Task requirements: Beginning with the line that has "Viewport: 824px width, 1130px height.", reproduce each remaining line of the data exactly, down to and including the last.

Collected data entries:
================

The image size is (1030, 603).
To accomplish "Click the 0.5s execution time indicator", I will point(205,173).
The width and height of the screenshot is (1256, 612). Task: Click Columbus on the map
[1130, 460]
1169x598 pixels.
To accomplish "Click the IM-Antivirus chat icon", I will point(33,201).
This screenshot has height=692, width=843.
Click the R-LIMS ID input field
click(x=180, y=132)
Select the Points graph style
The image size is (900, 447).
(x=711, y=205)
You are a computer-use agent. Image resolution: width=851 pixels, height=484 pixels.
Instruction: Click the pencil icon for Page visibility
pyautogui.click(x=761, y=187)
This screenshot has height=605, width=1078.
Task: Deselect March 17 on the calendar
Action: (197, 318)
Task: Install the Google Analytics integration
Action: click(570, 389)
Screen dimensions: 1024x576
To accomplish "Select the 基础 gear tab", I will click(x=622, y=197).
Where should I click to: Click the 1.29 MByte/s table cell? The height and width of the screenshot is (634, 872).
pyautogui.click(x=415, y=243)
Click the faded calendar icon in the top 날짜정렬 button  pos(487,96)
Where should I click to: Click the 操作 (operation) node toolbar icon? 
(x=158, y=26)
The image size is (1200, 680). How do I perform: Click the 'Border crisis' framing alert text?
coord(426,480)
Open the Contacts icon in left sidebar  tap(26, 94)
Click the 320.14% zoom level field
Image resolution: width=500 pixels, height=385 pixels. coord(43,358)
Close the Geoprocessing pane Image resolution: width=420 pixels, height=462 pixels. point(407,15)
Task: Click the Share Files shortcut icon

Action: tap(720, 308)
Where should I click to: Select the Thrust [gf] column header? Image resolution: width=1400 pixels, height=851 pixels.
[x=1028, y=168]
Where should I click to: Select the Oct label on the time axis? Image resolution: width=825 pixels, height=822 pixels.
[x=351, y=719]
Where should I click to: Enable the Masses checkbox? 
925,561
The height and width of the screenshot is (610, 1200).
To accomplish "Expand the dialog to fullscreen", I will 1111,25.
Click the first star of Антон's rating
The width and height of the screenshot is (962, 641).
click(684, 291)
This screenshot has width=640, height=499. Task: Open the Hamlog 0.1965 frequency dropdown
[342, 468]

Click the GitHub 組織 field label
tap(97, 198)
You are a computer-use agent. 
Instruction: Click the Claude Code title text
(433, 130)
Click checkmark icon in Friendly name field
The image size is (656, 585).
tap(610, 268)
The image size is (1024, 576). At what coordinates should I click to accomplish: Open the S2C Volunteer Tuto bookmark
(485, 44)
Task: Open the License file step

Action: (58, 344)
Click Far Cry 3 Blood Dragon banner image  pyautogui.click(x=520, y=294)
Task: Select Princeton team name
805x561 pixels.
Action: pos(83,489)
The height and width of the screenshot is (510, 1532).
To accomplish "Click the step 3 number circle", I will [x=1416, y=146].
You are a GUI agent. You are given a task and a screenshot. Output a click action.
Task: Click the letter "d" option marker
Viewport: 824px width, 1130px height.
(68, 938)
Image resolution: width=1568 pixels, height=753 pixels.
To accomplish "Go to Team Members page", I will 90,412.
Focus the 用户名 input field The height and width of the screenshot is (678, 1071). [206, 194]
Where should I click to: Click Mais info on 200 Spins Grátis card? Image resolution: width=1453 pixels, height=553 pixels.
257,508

================

Result:
Viewport: 824px width, 1130px height.
(68, 938)
Image resolution: width=1568 pixels, height=753 pixels.
To accomplish "Go to Team Members page", I will 90,412.
Focus the 用户名 input field The height and width of the screenshot is (678, 1071). [206, 194]
Where should I click to: Click Mais info on 200 Spins Grátis card? Image resolution: width=1453 pixels, height=553 pixels.
257,508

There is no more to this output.